Spam has largely been a solved problem for decades IME. You don't need some big-data-crunching mega-mail-host to block it successfully. For my personal mail, I use a small provider that isn't configured to block anything automatically and the built-in tools in my mail software. For my businesses, we have a pretty standard SpamAssassin-style setup. Either way, I see hardly any spam in my inbox despite receiving mail to multiple published contact addresses for those businesses, and I also can't remember the last time a false positive resulted in missing a legitimate mail.
Meanwhile I've seen people miss events because $BIG_MAIL_PROVIDER decided the invitation was spam, I've seen recruitment go wrong because a CV from an excellent candidate was blocked on its way to the designated email address for applications, and countless other examples where bad spam blocking was throwing baby out with bathwater.
You must be living in a different world than me. I regularly get spam even from large corporations, that I know I never signed up for anything for. I know it is actually them, because it's DKIM signed with their domain certificates. Walmart (which doesn't exist in my country), Unilever and tons or their brands.
Even a national division of Microsoft got hands on my email and decided to sign me up for invites to developer events (I know I hadn't signed up for it, because they didn't even use my name in the mails, which they certainly would have known if they had gotten it through any legitimate source).
I assume it's bullshit KPIs, or signup schemes. Some poor seller at Microsoft or Walmart who's ranked according to how many people sign up to the opt-out company promotions, and buys harvested addresses to juice their numbers.
I even got some very obvious fraud spam ("Your [expensive product] is waiting for you!", trying to get you to sign up as a "product tester" only paying $$$ per month) with full DKIM signatures from a site hosted at a Danish hosting provider, and Danish business info. You'd think this sort of thing gets shut down quickly, but nope. The only times I've tried to address this sort of thing through the proper channels (domain registrar's abuse accounts, etc.), I've only gotten markedly more spam.

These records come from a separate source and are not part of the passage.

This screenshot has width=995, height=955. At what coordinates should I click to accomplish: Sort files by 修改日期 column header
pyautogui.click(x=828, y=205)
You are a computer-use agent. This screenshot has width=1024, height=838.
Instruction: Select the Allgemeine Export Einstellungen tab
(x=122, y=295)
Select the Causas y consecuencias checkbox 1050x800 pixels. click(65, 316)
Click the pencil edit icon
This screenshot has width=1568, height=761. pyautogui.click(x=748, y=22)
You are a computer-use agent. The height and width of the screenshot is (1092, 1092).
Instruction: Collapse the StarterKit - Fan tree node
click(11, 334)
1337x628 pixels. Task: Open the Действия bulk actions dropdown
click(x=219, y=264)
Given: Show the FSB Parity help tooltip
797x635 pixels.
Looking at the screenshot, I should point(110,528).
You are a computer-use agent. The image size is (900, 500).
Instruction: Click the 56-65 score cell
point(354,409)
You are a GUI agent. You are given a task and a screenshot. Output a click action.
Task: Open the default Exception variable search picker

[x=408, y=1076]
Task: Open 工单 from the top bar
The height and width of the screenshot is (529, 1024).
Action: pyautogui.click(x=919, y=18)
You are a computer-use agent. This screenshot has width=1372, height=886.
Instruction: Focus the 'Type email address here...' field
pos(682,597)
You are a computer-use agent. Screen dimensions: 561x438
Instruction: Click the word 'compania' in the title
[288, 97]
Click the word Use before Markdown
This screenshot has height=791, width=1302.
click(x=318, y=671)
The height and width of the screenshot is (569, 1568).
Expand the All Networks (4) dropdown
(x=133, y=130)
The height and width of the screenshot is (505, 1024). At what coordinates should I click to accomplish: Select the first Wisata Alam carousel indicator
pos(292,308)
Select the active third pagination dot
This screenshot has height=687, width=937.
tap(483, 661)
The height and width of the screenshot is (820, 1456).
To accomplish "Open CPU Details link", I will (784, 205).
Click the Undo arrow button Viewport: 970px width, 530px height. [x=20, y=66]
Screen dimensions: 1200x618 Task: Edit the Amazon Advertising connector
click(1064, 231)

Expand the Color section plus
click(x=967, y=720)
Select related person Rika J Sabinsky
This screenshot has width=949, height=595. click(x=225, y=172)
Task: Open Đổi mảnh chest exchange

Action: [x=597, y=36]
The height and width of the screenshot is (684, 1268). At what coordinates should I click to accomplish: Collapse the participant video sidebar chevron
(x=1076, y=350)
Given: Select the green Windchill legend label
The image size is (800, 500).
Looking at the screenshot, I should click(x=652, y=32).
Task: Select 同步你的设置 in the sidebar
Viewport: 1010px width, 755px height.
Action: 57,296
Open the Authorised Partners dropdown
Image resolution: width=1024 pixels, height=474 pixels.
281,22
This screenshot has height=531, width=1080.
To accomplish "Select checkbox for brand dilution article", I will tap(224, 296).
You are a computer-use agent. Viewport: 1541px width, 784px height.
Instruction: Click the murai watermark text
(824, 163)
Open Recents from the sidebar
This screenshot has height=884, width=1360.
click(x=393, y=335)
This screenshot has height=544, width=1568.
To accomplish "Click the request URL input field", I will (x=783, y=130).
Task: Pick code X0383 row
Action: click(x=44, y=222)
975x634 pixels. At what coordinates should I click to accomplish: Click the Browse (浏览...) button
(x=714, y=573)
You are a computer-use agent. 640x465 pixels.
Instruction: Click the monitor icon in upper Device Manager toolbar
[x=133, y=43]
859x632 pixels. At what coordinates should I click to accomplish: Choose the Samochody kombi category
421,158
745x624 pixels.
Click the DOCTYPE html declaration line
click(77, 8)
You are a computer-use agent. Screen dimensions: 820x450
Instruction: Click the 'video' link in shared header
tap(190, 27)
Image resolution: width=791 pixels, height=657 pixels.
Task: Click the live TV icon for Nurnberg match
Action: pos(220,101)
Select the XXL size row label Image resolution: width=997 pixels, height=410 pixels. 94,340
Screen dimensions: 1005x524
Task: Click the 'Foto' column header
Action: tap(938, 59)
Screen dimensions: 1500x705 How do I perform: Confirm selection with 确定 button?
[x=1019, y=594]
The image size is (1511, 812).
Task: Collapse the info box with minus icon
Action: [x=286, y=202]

At least DKIM signatures makes it easy to autodelete mail. No need to even go into the spam folder, I'm happy to forbid Walmart from communicating with me by mail forever.
Apparently we do live in different worlds. May I ask what sort of email infrastructure you use? I don't think anything I use, either personally or professionally, is particularly complicated or unusual but apparently our recent experiences have been very different.
Probably 95% of the spam I receive is automatically filtered to a spam folder, with a negligible false positive rate. Every now and then some new pattern does make it through but once I've flagged a few instances the rest start getting classified as spam automatically.
I have a gmail account and a RoundCube thing at my own domain (managed by the domain name provider).
Gmail's spam filtering is very generous to DKIM-signed mail - it has a tendency to let it trough even if I've flagged exactly that sender before (as I did with walmart). The one on my own domain has received too little spam to tell how good the filter is.
Sure for you, but all of these other mailservers still obviously find value in applying spam filters or they wouldn't keep filtering.
The problem is that it's much easier to send email than it is to receive it. This puts the onus of spam filtering on the recipient. I'm sad that HashCash or some other PoW scheme was never adopted as a way to force rate limiting of mailers.
Sure for you, but all of these other mailservers still obviously find value in applying spam filters or they wouldn't keep filtering.
But since they have no accountability, their incentive is to eliminate anything potentially hostile regardless of the collateral damage from false positives. What are their users going to do? Take their business to another big provider that will probably be doing the same, and in the process lose access to a bunch of online services they like because their accounts on those services are tied to the old address? Move to a small provider, which is being forced out of the network by the giants so can't deliver mail reliably?
We are rapidly heading for a world where email is no longer a reliable communications medium for genuine messages between friends, family, work colleagues, etc. The giants are killing email through death by 1,000 cuts instead of a shotgun to the face but the end result is the same.
Meanwhile I've seen people miss events because $BIG_MAIL_PROVIDER decided the invitation was spam, I've seen recruitment go wrong because a CV from an excellent candidate was blocked on its way to the designated email address for applications, and countless other examples where bad spam blocking was throwing baby out with bathwater.